Гумилев рассказывал, что прокурор, участвовавший в работе Особого совещания, так объяснил ему смысл приговора: «Вы опасны, потому что вы грамотны».
11 октября 1950 года грамотного заключенного этапировали из Лефортова в Челябинскую пересыльную тюрьму. Как это часто случалось в те годы, на пересылке Гумилев «припухал» больше двух недель. Наконец, с очередным этапом его отправили в Казахстан, под Караганду.
Старичок профессор
В декабре 1950 года Лев Александрович Вознесенский, сын расстрелянного ректора ЛГУ, отбывал свой срок в каторжном лагере под Карагандой. Однажды он заметил «согбенную фигуру заросшего бородой старика, поддерживавшего огонь в печке. Это был Лев Николаевич Гумилев». За десять месяцев в Лефортово он состарился лет на двадцать.

■ **РАБОЧЕЕ ЗАДАНИЕ**: Изложите фрагмент о Гумилеве в двух предложениях. Выполняйте задание только по фрагменту.

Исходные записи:
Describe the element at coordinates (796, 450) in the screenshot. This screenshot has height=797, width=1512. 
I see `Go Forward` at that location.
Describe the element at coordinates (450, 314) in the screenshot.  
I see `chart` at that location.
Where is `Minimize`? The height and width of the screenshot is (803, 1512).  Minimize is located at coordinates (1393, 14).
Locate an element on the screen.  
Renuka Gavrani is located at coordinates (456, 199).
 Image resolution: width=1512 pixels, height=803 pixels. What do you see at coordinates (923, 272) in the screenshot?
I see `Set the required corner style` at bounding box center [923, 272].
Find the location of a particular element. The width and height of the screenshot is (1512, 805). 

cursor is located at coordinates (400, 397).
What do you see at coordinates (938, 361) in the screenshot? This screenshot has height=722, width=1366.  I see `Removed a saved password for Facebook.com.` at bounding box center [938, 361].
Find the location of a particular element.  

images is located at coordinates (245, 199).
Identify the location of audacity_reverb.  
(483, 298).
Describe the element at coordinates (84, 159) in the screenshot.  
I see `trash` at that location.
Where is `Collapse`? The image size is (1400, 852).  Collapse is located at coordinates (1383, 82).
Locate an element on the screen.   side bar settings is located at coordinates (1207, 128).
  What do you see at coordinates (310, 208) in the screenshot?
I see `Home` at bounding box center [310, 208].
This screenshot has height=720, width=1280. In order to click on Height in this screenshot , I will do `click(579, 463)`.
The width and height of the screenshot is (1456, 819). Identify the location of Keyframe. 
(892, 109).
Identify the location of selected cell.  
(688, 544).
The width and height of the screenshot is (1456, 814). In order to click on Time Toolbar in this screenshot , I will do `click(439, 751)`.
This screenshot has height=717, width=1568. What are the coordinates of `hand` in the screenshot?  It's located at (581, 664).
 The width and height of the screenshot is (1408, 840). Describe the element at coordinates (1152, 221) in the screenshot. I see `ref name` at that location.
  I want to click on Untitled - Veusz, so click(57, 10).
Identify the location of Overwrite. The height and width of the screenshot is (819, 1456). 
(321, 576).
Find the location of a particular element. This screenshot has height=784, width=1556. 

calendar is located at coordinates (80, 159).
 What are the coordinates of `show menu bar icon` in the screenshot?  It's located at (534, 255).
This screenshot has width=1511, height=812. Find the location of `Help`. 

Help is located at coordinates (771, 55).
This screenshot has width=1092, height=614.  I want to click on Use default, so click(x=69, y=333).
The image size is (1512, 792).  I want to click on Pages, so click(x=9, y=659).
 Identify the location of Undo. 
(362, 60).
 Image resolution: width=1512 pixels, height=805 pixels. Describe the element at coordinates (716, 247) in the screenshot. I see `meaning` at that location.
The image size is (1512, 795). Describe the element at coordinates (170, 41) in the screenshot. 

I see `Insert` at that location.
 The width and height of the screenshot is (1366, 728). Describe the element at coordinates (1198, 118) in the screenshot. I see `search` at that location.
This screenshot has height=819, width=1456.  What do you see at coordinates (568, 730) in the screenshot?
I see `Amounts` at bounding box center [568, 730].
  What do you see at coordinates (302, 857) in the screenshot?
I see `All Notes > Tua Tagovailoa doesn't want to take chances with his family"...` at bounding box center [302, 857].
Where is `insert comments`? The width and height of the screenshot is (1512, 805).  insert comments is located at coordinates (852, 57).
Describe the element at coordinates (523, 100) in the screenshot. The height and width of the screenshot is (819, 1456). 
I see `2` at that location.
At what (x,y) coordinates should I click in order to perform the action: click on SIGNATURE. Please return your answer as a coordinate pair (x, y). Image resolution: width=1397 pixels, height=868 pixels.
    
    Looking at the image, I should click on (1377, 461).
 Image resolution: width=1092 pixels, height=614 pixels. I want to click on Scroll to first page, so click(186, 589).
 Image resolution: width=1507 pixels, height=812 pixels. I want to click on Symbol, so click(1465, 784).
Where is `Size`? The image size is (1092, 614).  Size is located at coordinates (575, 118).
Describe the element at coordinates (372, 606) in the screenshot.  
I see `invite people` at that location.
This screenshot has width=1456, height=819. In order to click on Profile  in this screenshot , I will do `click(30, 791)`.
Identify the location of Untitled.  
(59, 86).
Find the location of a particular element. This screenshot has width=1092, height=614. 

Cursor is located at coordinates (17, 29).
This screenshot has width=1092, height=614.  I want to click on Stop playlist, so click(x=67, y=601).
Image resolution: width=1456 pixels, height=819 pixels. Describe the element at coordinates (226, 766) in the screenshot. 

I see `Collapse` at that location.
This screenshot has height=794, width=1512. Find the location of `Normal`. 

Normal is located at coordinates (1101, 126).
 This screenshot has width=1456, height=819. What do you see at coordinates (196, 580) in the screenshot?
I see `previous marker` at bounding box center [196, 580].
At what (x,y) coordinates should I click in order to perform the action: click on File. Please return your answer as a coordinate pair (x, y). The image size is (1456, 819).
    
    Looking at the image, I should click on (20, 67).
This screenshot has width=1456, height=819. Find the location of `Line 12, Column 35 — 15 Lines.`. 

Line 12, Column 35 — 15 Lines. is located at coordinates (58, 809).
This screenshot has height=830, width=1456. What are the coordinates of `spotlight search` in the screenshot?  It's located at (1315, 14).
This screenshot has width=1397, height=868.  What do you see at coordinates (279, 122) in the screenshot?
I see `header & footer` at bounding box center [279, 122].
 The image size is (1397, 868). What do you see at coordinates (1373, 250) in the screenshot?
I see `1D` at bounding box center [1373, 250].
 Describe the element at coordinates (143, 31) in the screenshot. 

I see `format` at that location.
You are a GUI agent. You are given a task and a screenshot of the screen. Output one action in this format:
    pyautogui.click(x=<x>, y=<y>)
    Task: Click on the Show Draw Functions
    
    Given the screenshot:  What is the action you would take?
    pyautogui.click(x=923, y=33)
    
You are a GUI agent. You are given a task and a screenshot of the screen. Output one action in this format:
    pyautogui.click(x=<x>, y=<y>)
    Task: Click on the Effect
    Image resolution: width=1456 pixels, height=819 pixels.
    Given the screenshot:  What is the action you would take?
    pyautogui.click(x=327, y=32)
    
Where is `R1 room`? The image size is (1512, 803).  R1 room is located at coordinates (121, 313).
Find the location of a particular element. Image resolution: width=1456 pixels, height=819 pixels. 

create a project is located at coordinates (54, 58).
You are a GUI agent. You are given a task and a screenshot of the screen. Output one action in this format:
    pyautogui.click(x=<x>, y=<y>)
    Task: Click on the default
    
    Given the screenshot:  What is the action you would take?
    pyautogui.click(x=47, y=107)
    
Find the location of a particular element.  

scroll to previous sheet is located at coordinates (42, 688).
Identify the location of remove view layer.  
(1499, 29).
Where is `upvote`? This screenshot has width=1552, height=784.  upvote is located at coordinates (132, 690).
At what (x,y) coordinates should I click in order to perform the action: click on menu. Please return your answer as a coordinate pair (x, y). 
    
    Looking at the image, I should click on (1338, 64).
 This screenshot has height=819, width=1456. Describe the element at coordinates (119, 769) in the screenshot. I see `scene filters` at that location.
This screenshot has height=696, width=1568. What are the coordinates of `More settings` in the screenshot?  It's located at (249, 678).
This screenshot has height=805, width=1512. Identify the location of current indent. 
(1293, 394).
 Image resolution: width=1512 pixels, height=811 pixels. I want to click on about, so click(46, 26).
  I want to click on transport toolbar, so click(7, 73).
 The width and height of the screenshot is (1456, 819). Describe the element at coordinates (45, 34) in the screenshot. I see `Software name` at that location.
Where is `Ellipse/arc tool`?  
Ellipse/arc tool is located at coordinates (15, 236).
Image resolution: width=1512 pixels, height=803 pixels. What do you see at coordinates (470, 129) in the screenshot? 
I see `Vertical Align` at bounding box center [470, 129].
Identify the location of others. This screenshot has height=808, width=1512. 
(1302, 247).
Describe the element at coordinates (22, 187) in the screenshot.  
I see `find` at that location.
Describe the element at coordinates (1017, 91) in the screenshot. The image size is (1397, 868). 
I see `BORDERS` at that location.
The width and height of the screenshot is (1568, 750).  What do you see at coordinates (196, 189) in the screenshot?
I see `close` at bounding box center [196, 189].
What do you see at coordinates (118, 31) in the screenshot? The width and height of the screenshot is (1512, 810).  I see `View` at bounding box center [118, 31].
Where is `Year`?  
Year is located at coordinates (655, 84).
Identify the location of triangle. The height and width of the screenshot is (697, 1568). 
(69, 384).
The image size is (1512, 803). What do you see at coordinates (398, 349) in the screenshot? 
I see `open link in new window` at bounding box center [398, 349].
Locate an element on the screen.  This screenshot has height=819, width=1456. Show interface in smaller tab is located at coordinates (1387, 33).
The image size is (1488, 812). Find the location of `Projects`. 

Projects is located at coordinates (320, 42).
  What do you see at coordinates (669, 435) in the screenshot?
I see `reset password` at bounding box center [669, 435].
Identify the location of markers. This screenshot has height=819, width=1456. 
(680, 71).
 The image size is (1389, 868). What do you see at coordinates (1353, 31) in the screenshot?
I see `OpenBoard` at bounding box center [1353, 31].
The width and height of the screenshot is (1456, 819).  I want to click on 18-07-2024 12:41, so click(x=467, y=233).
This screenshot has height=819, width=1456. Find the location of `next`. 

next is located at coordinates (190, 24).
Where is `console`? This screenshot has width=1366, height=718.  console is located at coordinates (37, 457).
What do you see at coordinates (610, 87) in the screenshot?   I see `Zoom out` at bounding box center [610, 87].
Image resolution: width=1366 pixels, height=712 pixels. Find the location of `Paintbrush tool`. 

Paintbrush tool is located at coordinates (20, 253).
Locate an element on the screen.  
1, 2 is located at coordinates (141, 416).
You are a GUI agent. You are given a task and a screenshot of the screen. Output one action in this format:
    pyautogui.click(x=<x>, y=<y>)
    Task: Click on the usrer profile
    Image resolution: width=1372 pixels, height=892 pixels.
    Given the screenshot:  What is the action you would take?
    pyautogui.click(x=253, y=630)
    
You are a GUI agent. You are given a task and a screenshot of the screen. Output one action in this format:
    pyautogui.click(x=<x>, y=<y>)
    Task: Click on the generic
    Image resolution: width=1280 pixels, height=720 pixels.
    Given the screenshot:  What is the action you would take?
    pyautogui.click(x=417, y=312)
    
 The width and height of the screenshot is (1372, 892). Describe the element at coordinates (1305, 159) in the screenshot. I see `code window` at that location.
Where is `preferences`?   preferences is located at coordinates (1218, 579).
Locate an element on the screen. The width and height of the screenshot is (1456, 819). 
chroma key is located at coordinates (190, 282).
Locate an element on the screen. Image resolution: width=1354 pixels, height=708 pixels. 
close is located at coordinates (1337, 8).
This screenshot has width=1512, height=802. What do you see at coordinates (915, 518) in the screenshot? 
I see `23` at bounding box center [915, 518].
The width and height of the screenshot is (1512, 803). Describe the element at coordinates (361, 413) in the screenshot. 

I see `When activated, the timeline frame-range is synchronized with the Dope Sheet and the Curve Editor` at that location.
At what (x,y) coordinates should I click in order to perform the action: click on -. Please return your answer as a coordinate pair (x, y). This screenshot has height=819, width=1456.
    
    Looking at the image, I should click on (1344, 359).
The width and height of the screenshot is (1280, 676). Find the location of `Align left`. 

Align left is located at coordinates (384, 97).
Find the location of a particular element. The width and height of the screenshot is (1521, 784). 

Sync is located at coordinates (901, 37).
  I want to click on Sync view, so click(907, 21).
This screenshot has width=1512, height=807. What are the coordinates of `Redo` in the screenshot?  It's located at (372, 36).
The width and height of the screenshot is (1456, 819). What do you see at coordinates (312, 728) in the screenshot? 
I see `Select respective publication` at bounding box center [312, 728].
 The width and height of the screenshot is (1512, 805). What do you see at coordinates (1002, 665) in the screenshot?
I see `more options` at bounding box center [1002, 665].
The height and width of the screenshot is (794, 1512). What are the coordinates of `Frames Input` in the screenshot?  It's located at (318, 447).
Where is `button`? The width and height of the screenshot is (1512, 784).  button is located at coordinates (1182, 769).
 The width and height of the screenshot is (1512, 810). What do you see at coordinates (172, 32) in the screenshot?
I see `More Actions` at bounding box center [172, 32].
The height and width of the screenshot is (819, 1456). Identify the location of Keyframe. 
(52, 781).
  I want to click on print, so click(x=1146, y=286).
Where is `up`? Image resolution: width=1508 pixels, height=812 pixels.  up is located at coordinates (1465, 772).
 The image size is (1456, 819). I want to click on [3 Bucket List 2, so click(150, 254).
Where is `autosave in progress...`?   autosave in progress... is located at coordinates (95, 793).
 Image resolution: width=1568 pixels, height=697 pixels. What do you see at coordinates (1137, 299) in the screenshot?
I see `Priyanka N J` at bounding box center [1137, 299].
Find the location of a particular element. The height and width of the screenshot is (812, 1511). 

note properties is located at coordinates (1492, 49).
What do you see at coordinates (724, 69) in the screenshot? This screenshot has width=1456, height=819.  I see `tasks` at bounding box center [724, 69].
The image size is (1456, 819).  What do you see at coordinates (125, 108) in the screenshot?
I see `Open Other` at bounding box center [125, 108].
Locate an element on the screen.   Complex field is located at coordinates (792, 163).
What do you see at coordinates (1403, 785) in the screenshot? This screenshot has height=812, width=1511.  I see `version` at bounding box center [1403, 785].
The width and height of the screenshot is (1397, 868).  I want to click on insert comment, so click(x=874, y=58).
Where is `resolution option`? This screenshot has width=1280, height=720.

■ **ВАШЕ РЕШЕНИЕ**: 11 октября 1950 года Гумилева, которому прокурор объяснил приговор словами «Вы опасны, потому что вы грамотны», этапировали из Лефортова в Челябинскую пересыльную тюрьму, а оттуда в Казахстан, под Караганду. В декабре того же года Лев Александрович Вознесенский увидел его в лагере под Карагандой заросшим бородой стариком у печки: за десять месяцев в Лефортове Гумилев состарился лет на двадцать.